ISO 20022 is “a single standardization approach (methodology, process, repository) to be used by all financial standards initiatives.” 

The standard helps banks to include contextually relevant data, that can improve business processes and remove inefficiencies in payment systems. Banks are rolling up their sleeves to implement the new standard. Clearing houses and SWIFT are shifting gears to the new standard as early as 2022, with the current cross-border payments SWIFT MT messages planning to be decommissioned by 2025.

The million dollar question is: Are banks seeing this as yet another compliance project?

The migration to ISO 20022 is much more than a compliance mandate for banks. Banks that see the value offered by the granularity of the structured and enriched data sets - whether it is streamlining remittances or leveraging the full power of instant payments to reconcile in real-time, are using it as an accelerator to unlock value-added services that the standards encompass.  

Innovation through interoperability:

Process automation, leading to reduced friction in the payment lifecycle improves customer experience. In order to bring about process automation and enable seamless building of innovative value-added services, standards are needed. With standards, not only is interoperability of multiple payment rails promoted, but the rich remittance data enables automatic reconciliation of funds. Through reusable common data components, structures can be built to define concepts that can eventually drive value to customers.  

How will the new definitions affect payments?

For lack of a better language and common business terminology, proprietary legacy clearing standards have failed to include contextually relevant data to payments. ISO 20022 definitions will reduce ambiguity when exchanging financial information associated with payments. With clear stability in definition and roles, more transparency is built into payments.  

Why is wire converting to IS0 20022 while ACH is not?

Cross border ACH is a very small percentage of all ACH payments. However, there is a higher percentage of cross-border traditional bank-to-bank wire payments. With pressure from other countries’ wire systems or RTGS systems converting to ISO currently, wires are converting to ISO as the priority.  

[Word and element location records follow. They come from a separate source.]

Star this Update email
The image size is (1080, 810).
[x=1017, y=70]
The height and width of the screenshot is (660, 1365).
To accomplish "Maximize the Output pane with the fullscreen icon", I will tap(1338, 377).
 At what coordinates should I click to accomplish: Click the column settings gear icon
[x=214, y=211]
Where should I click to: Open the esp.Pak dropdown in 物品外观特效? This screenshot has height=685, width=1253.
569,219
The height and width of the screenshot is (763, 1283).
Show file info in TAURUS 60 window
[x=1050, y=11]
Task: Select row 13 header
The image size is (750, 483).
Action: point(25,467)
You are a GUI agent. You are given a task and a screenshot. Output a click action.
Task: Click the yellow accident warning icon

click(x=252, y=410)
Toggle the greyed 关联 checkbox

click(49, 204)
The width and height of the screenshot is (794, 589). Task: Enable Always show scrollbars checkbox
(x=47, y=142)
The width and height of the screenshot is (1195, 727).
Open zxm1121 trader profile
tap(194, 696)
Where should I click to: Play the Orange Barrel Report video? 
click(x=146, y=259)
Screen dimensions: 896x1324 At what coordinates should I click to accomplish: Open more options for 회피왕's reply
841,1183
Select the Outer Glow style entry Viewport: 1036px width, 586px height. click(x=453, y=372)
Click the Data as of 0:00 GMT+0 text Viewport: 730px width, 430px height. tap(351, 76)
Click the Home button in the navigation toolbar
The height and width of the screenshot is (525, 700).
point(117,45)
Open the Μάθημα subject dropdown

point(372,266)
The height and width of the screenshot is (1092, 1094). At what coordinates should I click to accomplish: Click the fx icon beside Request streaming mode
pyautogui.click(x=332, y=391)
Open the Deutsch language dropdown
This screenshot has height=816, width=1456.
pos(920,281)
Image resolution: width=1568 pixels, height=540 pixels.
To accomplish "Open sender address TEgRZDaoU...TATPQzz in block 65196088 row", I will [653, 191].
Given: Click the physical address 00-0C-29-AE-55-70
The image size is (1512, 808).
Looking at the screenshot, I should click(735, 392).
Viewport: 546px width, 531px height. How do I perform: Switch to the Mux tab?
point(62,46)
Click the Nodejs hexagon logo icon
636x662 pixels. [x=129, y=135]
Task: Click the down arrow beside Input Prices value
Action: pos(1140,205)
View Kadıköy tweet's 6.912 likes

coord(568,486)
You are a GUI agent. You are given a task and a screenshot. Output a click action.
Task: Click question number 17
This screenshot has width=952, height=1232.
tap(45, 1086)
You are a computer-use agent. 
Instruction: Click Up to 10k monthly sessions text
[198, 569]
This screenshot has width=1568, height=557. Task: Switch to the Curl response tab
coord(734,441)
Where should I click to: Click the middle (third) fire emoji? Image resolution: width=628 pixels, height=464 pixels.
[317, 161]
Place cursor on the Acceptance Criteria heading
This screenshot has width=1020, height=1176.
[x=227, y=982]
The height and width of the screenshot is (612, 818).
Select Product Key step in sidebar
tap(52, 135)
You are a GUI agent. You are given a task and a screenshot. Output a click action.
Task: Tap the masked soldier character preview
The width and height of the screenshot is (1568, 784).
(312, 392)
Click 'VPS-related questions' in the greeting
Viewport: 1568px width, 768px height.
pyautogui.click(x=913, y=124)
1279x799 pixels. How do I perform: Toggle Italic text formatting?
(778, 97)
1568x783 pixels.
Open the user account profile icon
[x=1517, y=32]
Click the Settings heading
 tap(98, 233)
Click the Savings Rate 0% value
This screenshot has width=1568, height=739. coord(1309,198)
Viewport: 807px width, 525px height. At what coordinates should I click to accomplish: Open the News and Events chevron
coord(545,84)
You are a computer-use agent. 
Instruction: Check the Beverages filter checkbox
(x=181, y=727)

A sea of change in cross-border payments:

With the richness of data, payment flows can be routed in the most appropriate cross-border payment rail, making cross-border payments quicker, cheaper and more transparent. With global markets and international networks already enjoying the fruit of ISO 20022 adoption, there is considerable pressure in the US. SWIFT network is migrating
both cross-border and cash management messages while the European market has already implemented ISO 20022 through its SEPA networks. 

Payment modernization considerations

ISO20022 support is a major consideration when banks embark on payment modernization. Finzly's payment hub supports ISO20022 compliance for all the payment rails it supports including SWIFT, RTP, FedNow and Wires. This way banks can ensure that there is:

  • strong control over transactions, especially for the middle office, for spot checking and reporting

  • business-to-bank and bank-to-business messaging for overlay services like invoice matching

  • error reduction because of improved back-office efficiency

  • improved analytics

  • preparation for cross-border SWIFT/cross-border instant payments eventually

  • preparation for open banking standards for payments data

These standards not only empower customers with more choice and convenience but also make payments more transparent in an itemized and categorized way, making more sense to the end customer.